- _PAGE EXTRACT_
Two years ago, Google notified the US stock market regulator that it was subject to a tax inquiry. The firm declared: “In March 2014, we received a tax assessment from the French tax authorities. We believe an adequate provision has been made and it is more likely than not that our tax position will be sustained. However, it is reasonably possible that resolution with the French tax authorities could result in an adjustment to our tax position.”

Unconfirmed reports at the time suggested the group had received demands for €500m and even €1bn in unpaid taxes.

France has clamped down on aggressive tax optimisation techniques by multinational companies, and – looking to shore up fragile state accounts – has launched a campaign to encourage taxpayers to come clean on previously undeclared assets held abroad. The crackdown has yielded €12.2bn in 2015, up almost a fifth from the previous year.

Big multinationals have not been spared. French authorities recently sent McDonald’s France a €300m bill for unpaid taxes on profits believed to have been funnelled through Luxembourg and Switzerland, the business magazine L’Expansion reported last month.

Annexure III

BEPS Action 1 Report on addressing the Tax Challenges of The Digital Economy

Chapter 9. Paragraph 9.5 Evaluation – sub para 357:

Refer to Part VI Paragraph I.10 above

“357. As regards the different options analysed, the TFDE has concluded that:

(See on page 137):

“• Countries could, however, introduce any of the options in their domestic laws as additional safeguards against BEPS, provided they respect existing treaty obligations, or in their bilateral tax treaties. The adoption of the options as domestic law measures could be considered, for example, if a country concludes that BEPS issues exacerbated by the digital economy are not fully addressed, or to account for the time lag between agreement on the measures to tackle BEPS at the international level and their actual implementation and application. The options may provide broad safeguards against BEPS and ensure that a domestic taxing right is available for remote transactions involving digital goods and services, which is currently not the case under most countries’ domestic laws. Countries could take this approach with the intent to address their concerns about BEPS issues in the short term and gain practical experience with the application of the options over time, fostering co ordinated domestic law approaches and informing possible future discussions. In addition, countries could bilaterally agree to include any of the options in their tax treaties.

- _SUPPLIED INFORMATION_
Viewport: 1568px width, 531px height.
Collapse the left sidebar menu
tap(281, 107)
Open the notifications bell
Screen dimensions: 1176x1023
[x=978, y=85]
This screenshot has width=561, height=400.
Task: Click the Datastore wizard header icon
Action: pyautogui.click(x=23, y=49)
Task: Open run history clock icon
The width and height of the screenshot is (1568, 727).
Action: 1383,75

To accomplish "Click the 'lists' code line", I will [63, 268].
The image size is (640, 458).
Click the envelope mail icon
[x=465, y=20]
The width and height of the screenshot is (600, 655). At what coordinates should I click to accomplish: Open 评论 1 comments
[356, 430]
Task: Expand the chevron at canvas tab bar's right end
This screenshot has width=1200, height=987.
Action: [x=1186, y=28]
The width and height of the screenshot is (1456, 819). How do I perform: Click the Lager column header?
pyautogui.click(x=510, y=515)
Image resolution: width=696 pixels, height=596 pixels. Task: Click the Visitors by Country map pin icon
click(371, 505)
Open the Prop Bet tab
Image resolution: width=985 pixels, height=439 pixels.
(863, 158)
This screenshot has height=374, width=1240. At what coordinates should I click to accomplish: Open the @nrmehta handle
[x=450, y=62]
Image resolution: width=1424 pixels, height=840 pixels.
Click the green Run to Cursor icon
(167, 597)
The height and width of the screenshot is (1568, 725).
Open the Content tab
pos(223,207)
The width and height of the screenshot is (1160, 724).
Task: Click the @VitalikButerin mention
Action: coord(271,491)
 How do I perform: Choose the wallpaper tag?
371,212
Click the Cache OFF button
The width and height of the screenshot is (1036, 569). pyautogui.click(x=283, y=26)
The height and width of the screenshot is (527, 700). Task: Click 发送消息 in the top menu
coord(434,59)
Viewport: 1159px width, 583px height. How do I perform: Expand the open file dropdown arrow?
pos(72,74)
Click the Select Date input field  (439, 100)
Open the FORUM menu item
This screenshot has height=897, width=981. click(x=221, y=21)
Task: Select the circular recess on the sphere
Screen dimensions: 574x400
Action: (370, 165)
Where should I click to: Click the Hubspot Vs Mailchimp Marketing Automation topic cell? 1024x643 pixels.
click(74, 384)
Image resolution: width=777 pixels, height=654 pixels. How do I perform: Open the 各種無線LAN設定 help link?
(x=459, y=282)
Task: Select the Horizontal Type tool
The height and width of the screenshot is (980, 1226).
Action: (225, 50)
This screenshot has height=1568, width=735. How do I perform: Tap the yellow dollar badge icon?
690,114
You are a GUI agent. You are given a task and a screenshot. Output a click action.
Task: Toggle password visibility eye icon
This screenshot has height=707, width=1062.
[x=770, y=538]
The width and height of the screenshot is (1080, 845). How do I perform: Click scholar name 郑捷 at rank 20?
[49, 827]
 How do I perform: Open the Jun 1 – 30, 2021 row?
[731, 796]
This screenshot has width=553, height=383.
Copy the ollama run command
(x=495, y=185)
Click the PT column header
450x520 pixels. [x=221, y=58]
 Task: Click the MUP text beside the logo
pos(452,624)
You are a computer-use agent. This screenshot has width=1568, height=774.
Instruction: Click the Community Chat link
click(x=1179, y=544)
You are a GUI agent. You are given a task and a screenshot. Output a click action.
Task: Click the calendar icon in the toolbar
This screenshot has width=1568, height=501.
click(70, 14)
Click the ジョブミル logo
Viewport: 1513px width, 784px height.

- _PARTS OF THE EXERCISE_
a - From the passage on tax enforcement, extract the words from "Two years ago, Google" up to and including "the previous year.".
b - According to the passage on tax enforcement, how much did France's crackdown yield in 2015?

- _EXPECTED OUTPUTS_
a -
Two years ago, Google notified the US stock market regulator that it was subject to a tax inquiry. The firm declared: “In March 2014, we received a tax assessment from the French tax authorities. We believe an adequate provision has been made and it is more likely than not that our tax position will be sustained. However, it is reasonably possible that resolution with the French tax authorities could result in an adjustment to our tax position.”

Unconfirmed reports at the time suggested the group had received demands for €500m and even €1bn in unpaid taxes.

France has clamped down on aggressive tax optimisation techniques by multinational companies, and – looking to shore up fragile state accounts – has launched a campaign to encourage taxpayers to come clean on previously undeclared assets held abroad. The crackdown has yielded €12.2bn in 2015, up almost a fifth from the previous year.

b - €12.2bn